Comparative Pahoturi River Website

Hi @mjcarroll! Welcome aboard! And thanks for pointing him this way, @katelynnlindsey :smiley: Looking back I totally implied I was going to work with you and then did nothing! :grimacing: life.

Anyway, so many interesting observations here, @mjcarroll. I definitely agree on the availability of simple data being a huge plus in a project, and that all kinds of tools are useful in linguistic analysis. My opinion on software for documentation is, if it helps someone do language work of any kind — research, revitalization, pedagogy, whatever — it’s a net positive.

I don’t see it as a question of replication. There are some features of the web that essentially no other analytical tools offer: advanced layout (CSS grid, flexbox, incredible (and constantly improving) Unicode support, writing modes, and on and on.

Certainly, research patterns vary from person to person, and the web platform is not always the best home for certain kinds of research.

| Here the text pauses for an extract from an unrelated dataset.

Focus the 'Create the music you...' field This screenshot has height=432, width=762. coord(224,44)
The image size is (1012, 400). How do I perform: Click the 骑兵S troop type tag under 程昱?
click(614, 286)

Stats? Probably better off using R. Machine learning and stuff like that? Probably Python. And so on for several of the other tools you mention.

But those tools don’t match the accessibilty of the web. Just installation alone (or cost) can be a significant barrier.

I actually would love to hear more about this history. I tried looking up yamfinder in the Wayback Machine but couldn’t find any old versions :sweat_smile:

Certanly neither dogmatic nor arrogant. Science needs lots of viewpoints after all. I confess I have never really dug into Zenodo, although it‘s been mentioned here here and here@rgriscom a local guru on that topic.

This discussion right here… dang, this touches on so many of the issues we face as a field right now. I think the best way to start is to try to enumerate a set of desiderata — the solutions will be interrelated, but

Desiderata

  • Online - We want documentation to be widely available (where appropriate). Hosting is a hard problem.
  • Linked, playable media - it should be possible to get playback next to the transcriptions
  • Collaboration - several people should be able to update the content. Authentication and security are hard problems.
  • Searchable/filterable/interactive - Online documentation should be more useful than a print equivalent. Even beyond playable media, we want to be able to do stuff with documentation.

This things are all pretty complicated. For some problems, a shared Excel/Office 365 whatever online spreadsheet could be fine (for instance, say, historical comparison). But for making research available to a speech community, for example, or for pedagogical purposes, Excel is going to be less ideal than the kind of thing https://www.yamfinder.com/ is providing.

I hope we can continue this discussion (perhaps in a separate topic so this one can stay related to the Pahoturi River languages content), because there are many paths to meeting all these desiderata (and others). What is most important, I think, is that we embrace experimentation and variation.